Today, May 1, is May Day. It is celebrated by communists in many countries.

So I thought it would be a good idea to take stock and see where we are on the road to the communist ideal. In The Communist Manifesto, Karl Marx and Friedrich Engels laid out 10 interim measures on the way to communism.

They wrote:

The proletariat will use its political supremacy to wrest, by degree, all capital from the bourgeoisie, to centralise all instruments of production in the hands of the State, i.e., of the proletariat organised as the ruling class; and to increase the total productive forces as rapidly as possible.

Of course, in the beginning, this cannot be effected except by means of despotic inroads on the rights of property, and on the conditions of bourgeois production; by means of measures, therefore, which appear economically insufficient and untenable, but which, in the course of the movement, outstrip themselves, necessitate further inroads upon the old social order, and are unavoidable as a means of entirely revolutionising the mode of production.

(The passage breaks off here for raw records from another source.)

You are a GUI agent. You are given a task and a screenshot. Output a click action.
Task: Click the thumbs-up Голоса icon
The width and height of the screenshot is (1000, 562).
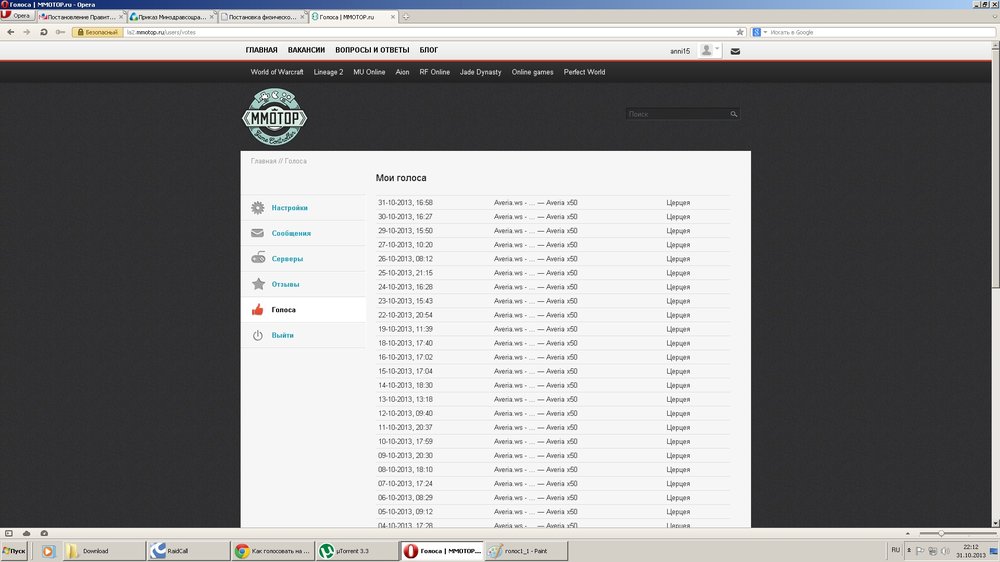(x=258, y=310)
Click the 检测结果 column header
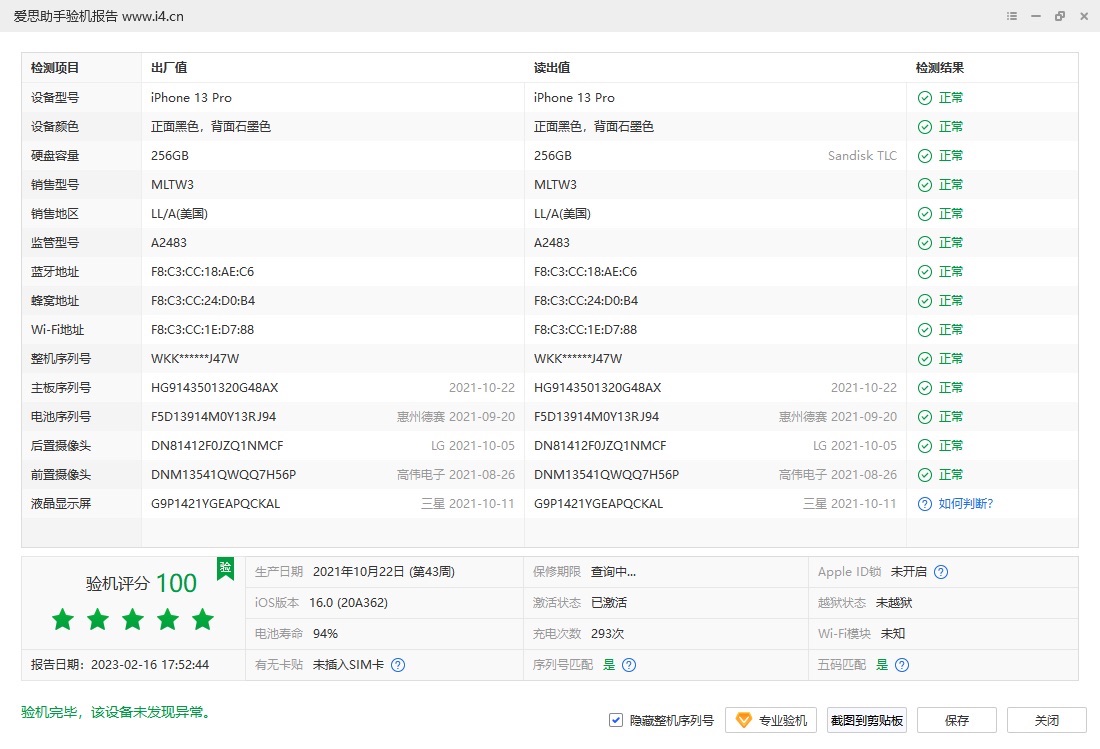Screen dimensions: 1100x749 [940, 68]
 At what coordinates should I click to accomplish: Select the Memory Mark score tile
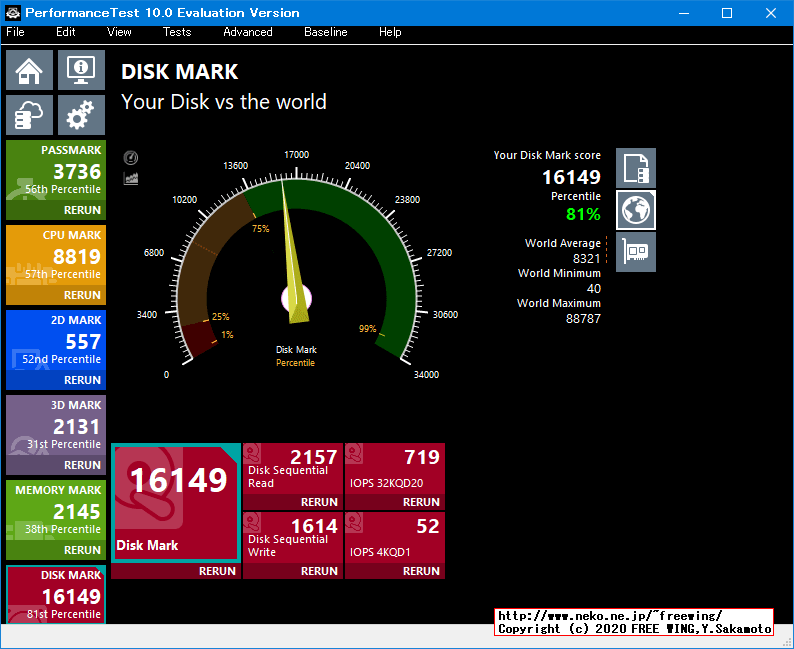[55, 511]
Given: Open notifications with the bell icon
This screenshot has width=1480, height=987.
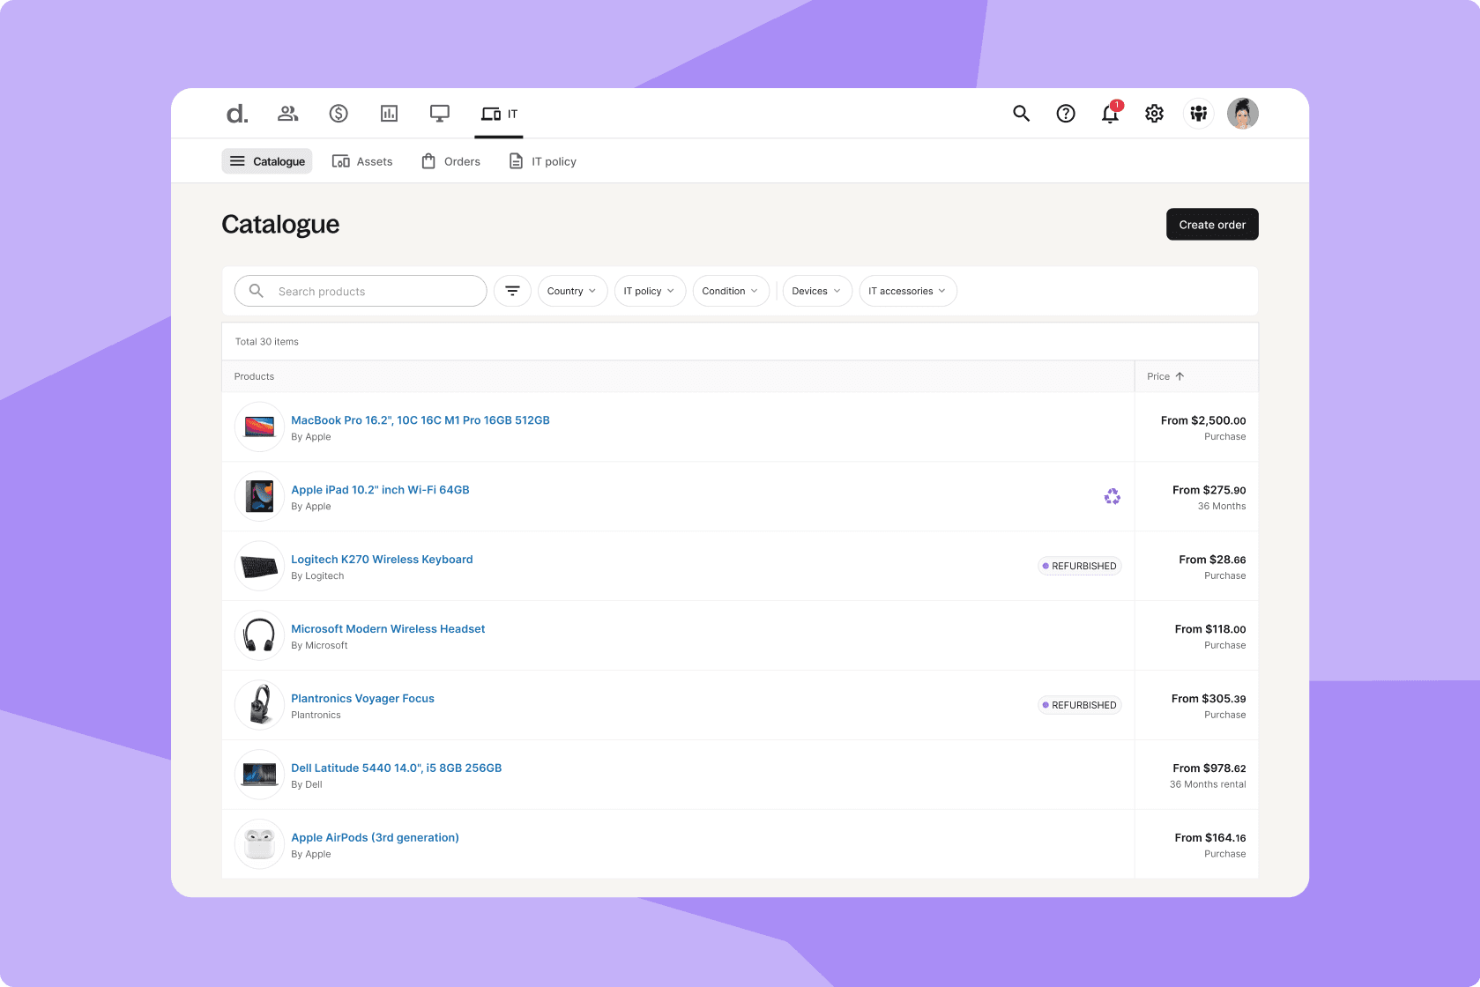Looking at the screenshot, I should pos(1110,113).
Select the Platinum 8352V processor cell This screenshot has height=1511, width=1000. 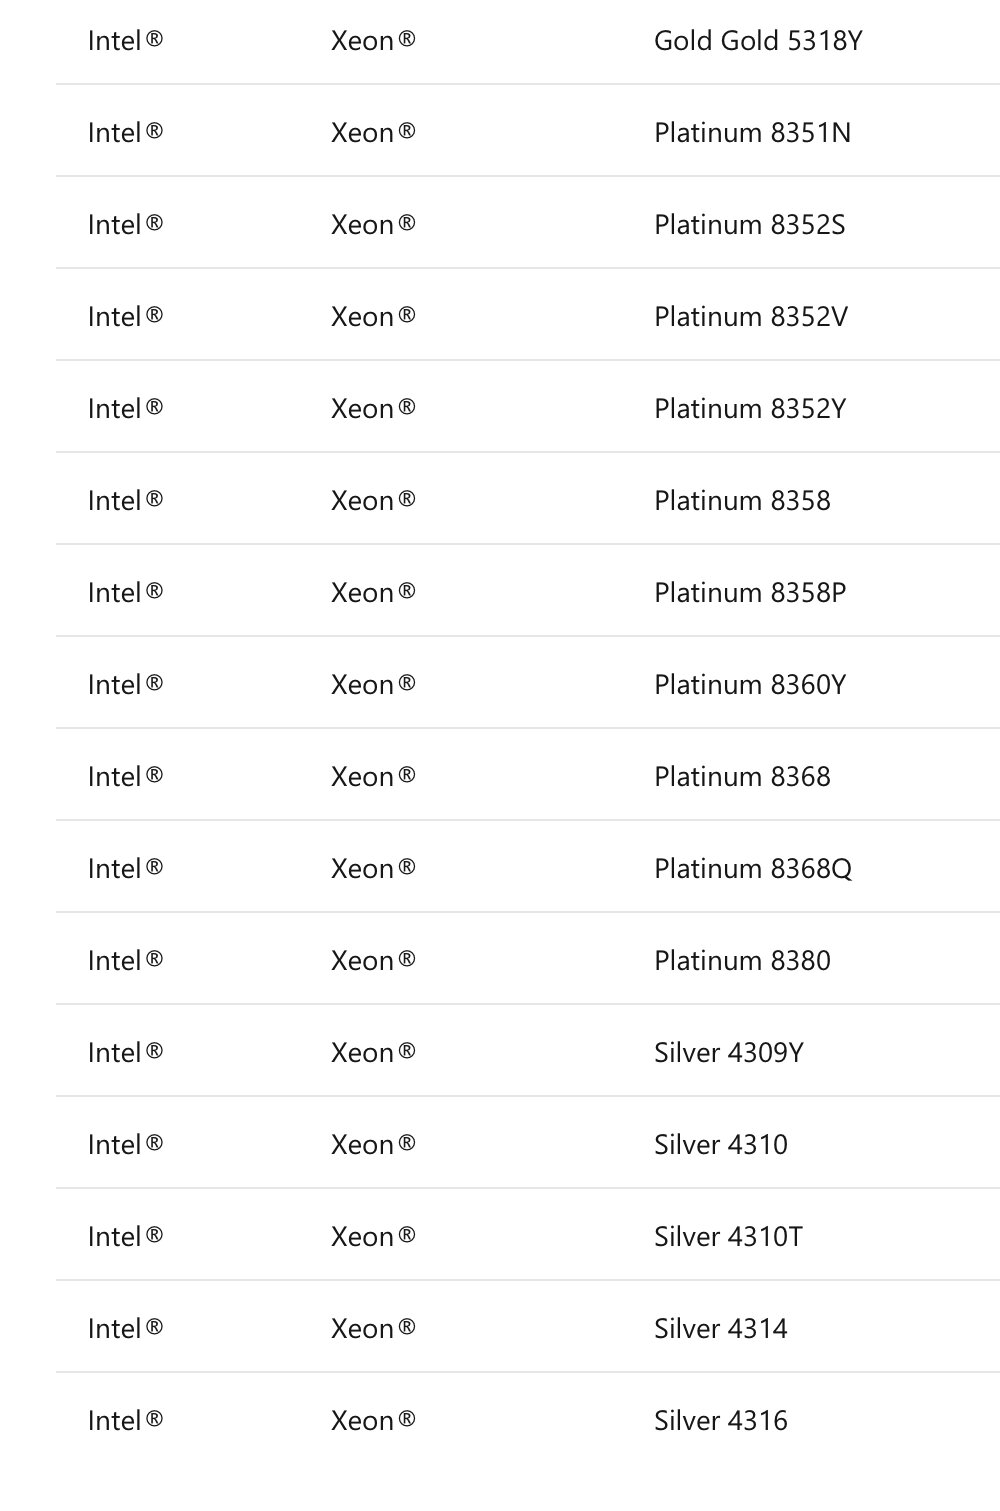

These measures will, of course, be different in different countries.
Nevertheless, in most advanced countries, the following will be pretty generally applicable.

1. Abolition of property in land and application of all rents of land to public purposes.
2. A heavy progressive or graduated income tax.
3. Abolition of all rights of inheritance.
4. Confiscation of the property of all emigrants and rebels.
5. Centralisation of credit in the hands of the state, by means of a national bank with State capital and an exclusive monopoly.
6. Centralisation of the means of communication and transport in the hands of the State.
7. Extension of factories and instruments of production owned by the State; the bringing into cultivation of waste-lands, and the improvement of the soil generally in accordance with a common plan.
8. Equal liability of all to work. Establishment of industrial armies, especially for agriculture.
9. Combination of agriculture with manufacturing industries; gradual abolition of all the distinction between town and country by a more equable distribution of the populace over the country.
10. Free education for all children in public schools. Abolition of children’s factory labour in its present form. Combination of education with industrial production, &c, &c.

Where are we on these measures in the United States?

  1. Although we are not close to abolition of property in land, governments at various levels prevent people from using their land for many peaceful purposes, e.g., housing, often prevent owners from evicting tenants, and sometimes use eminent domain to take people’s land forcibly.
  2. At the federal level and in many states such as New York and California, we do have a very heavy progressive, or graduated, tax. As a result, tax rates on income from work range from 0 percent to over 50 percent.
  3. We still have strong rights on inheritance although the federal government does take a big chunk of inheritances that exceed $12.92 million. The tax rate for amounts above that threshold start at 18% and rise to 40%.
  4. We seem to have mainly dodged a bullet on this one.
  5. Although there is still lots of private credit, much of it is in the hands of the state and much of private credit is regulated heavily by the state.
  6. Much of communication and much of transportation is decentralized, but much of it is centrally regulated. Think FCC for communication and FAA, TSA, Amtrak, and government roads for transportation.
  7. We have avoided most of this.
  8. Fortunately there are no industrial armies and there is no conscription, except for juries. Indeed, people often get financially penalized with lower welfare payments and zero unemployment benefits when they do work.
  9. We have pretty much avoided this.
  10. Marx and Engels would be pretty happy about this one because there are universal government schools for which people pay zero in tuition but heavily in taxes, the size of which has nothing to do with whether one has kids in these government schools.